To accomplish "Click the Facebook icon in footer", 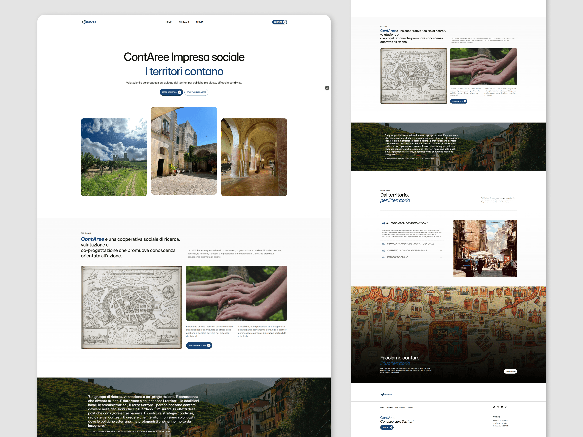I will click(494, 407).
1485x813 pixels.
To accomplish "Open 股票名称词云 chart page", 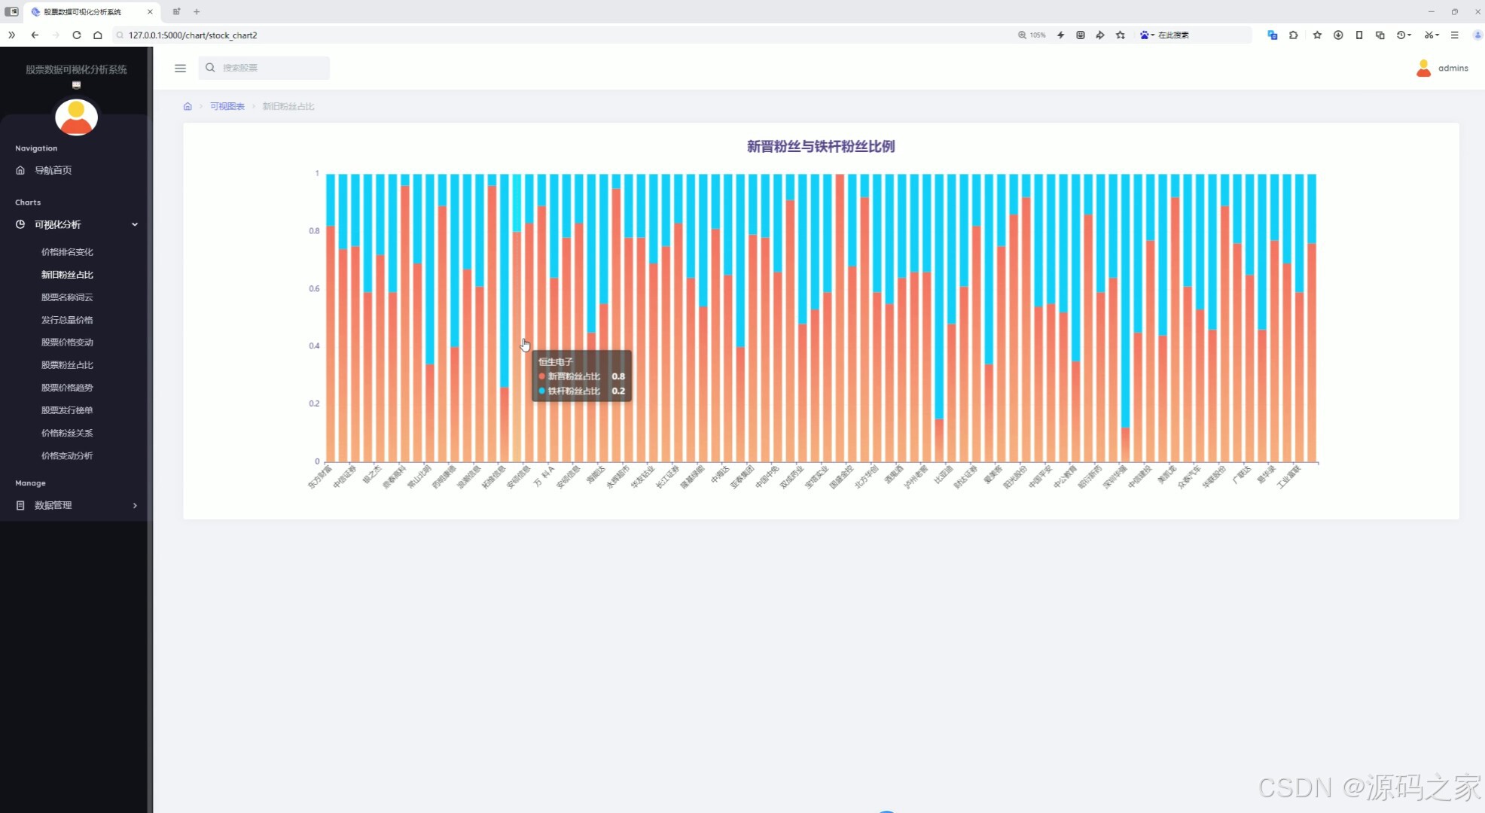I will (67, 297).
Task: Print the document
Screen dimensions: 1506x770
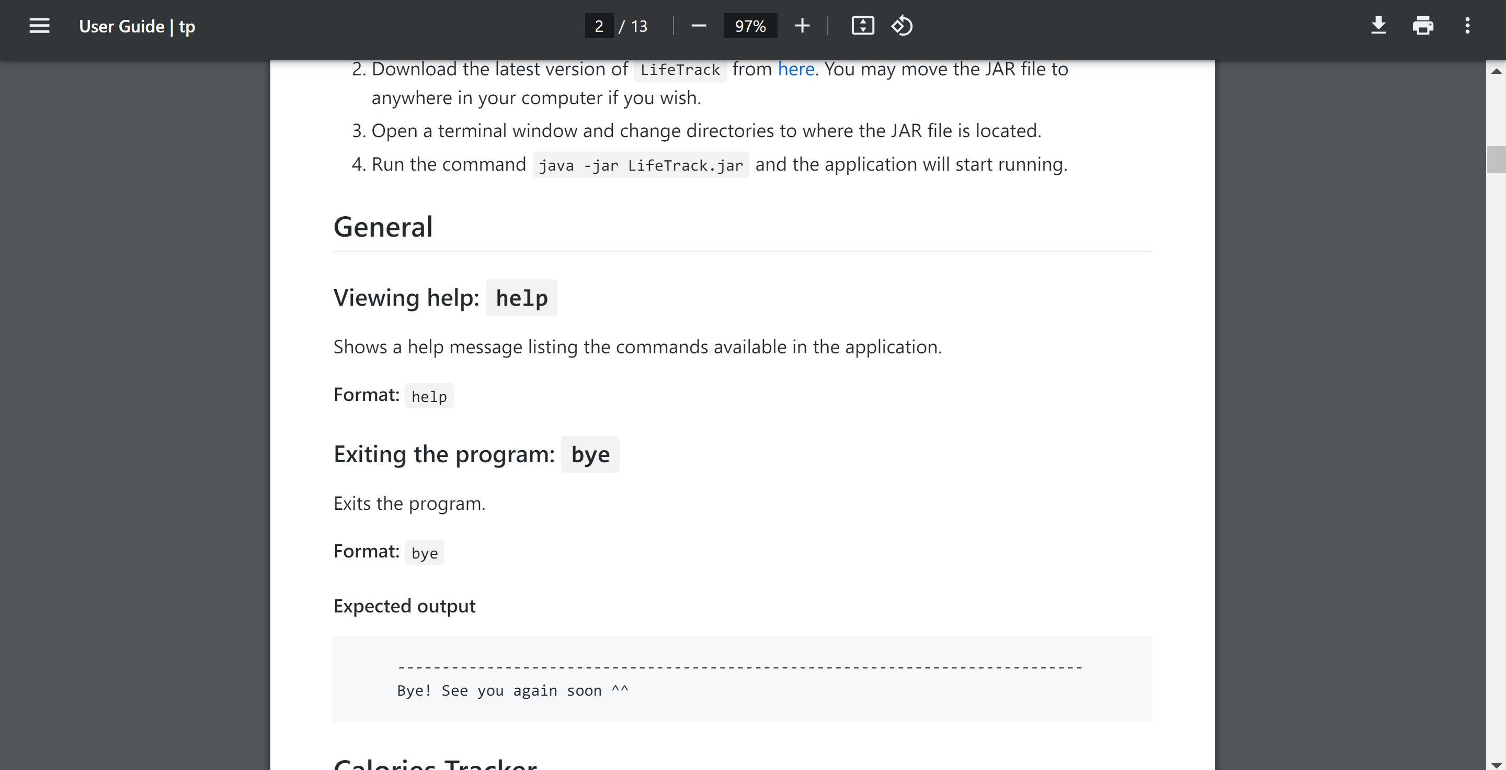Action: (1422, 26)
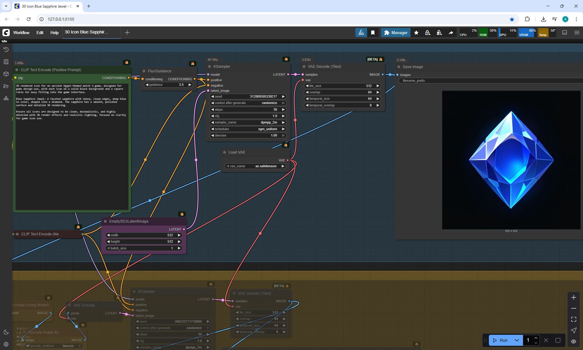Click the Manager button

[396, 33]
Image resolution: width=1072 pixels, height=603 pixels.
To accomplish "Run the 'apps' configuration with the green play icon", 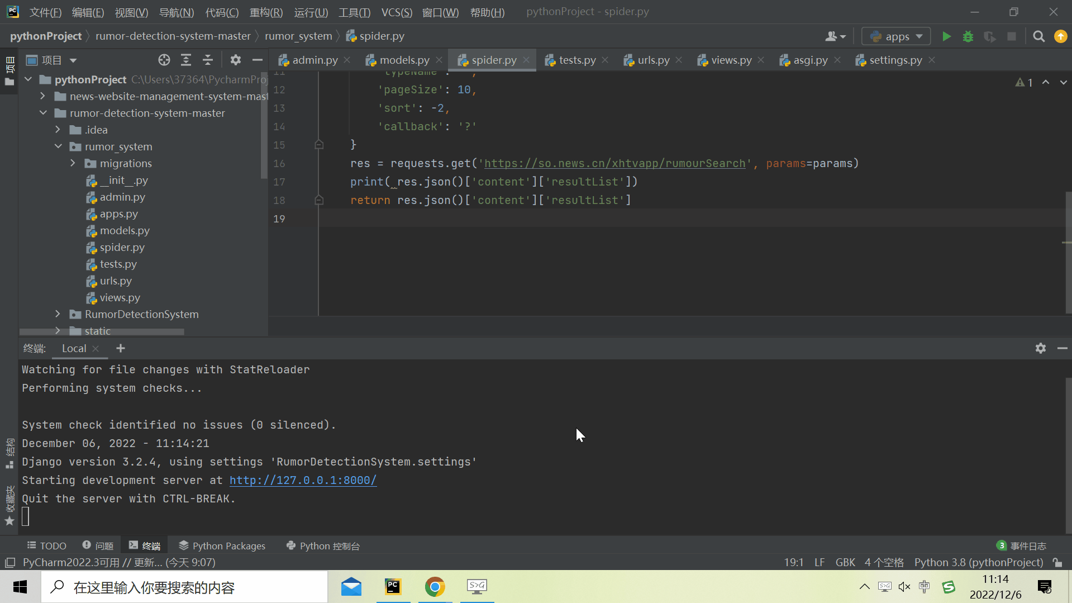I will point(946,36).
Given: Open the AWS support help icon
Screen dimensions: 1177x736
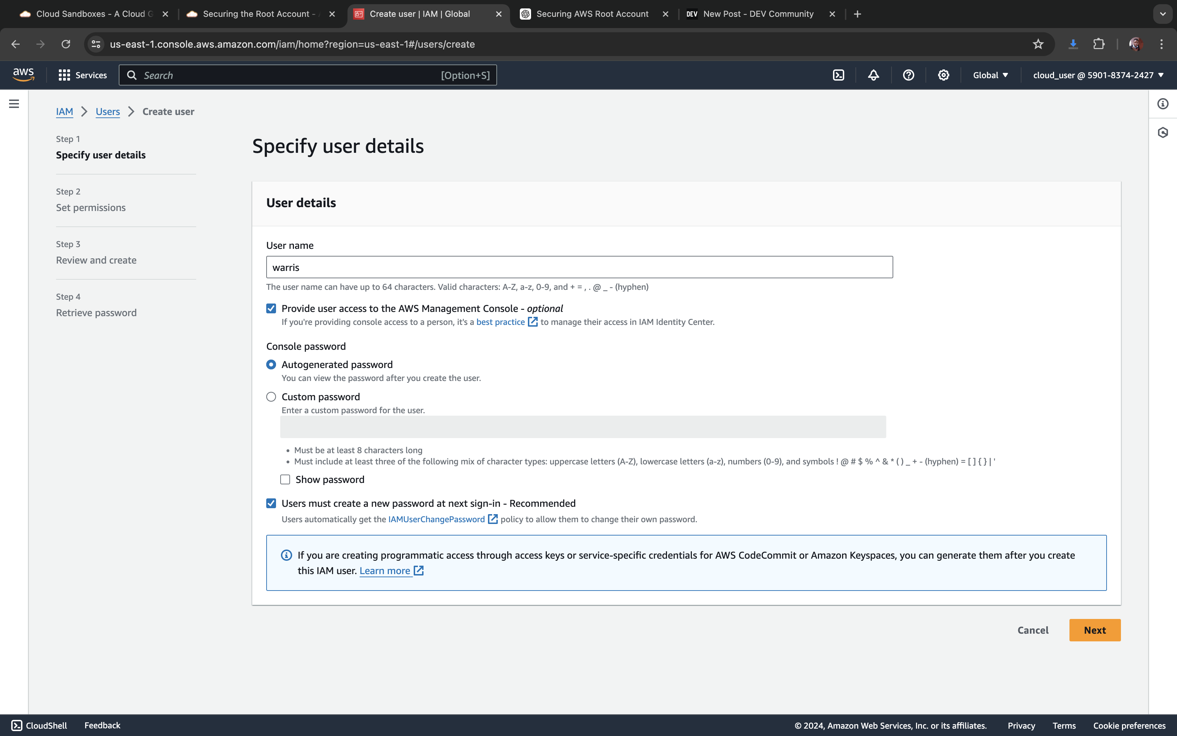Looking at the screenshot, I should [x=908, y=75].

== == ==

TASK DESCRIPTION.
Starting at the line that holds "Given: Open the AWS support help icon", copy each line exactly through the end of the listing, both ends included. Leave the pictures out.

EXPECTED ANSWER.
Given: Open the AWS support help icon
Screen dimensions: 1177x736
Looking at the screenshot, I should [x=908, y=75].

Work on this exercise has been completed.